Document and screenshot pointing records
** begin **

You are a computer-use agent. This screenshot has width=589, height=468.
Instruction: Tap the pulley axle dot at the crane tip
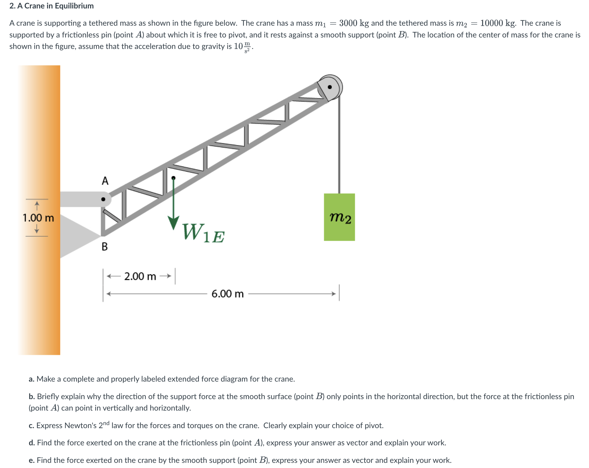[x=330, y=87]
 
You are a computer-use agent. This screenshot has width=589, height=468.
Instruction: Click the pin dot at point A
[x=103, y=199]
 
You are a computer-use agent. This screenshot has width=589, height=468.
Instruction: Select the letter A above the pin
[x=105, y=181]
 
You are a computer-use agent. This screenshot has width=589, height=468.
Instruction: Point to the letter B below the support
[x=105, y=247]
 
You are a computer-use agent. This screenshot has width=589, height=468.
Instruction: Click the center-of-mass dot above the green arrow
[x=173, y=178]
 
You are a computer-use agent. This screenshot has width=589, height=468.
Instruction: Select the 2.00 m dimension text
[x=140, y=276]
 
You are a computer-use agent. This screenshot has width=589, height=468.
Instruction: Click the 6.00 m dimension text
[x=227, y=294]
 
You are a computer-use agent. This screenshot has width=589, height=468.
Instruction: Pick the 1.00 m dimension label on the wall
[x=38, y=218]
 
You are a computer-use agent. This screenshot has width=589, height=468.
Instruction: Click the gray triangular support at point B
[x=76, y=235]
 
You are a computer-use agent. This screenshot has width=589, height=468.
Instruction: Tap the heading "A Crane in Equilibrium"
[x=55, y=6]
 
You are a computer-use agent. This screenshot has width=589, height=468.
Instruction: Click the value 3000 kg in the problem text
[x=354, y=23]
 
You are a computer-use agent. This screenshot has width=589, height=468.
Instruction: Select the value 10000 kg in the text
[x=498, y=23]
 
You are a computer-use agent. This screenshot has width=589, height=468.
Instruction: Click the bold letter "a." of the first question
[x=31, y=379]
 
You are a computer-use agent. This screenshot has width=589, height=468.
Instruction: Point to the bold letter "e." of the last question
[x=31, y=460]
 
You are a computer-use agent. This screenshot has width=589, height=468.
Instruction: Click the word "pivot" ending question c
[x=374, y=425]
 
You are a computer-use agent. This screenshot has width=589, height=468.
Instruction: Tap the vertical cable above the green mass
[x=339, y=145]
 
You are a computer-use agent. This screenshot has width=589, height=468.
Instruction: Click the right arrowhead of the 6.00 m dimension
[x=334, y=294]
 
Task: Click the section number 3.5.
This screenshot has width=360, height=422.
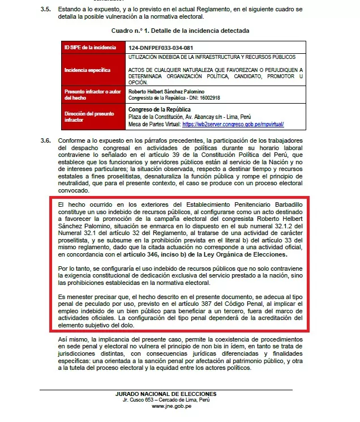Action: [x=46, y=10]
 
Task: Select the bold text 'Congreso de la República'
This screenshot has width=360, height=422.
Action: [x=160, y=109]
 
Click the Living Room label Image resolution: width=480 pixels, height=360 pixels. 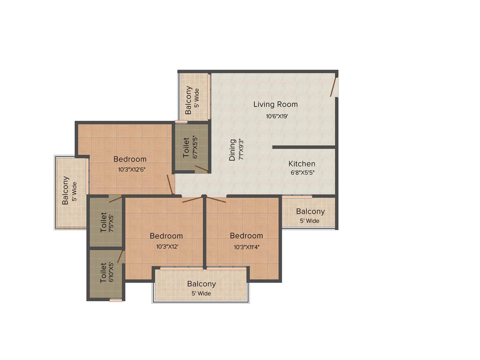[276, 104]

** end **

**PROBLEM TO SOLVE**.
Please report every line of the records above that contains the string "mass", treating uppercase and lowercase as different.

**RESPONSE TO THIS TASK**.
Instruction: Click the center-of-mass dot above the green arrow
Instruction: Tap the vertical cable above the green mass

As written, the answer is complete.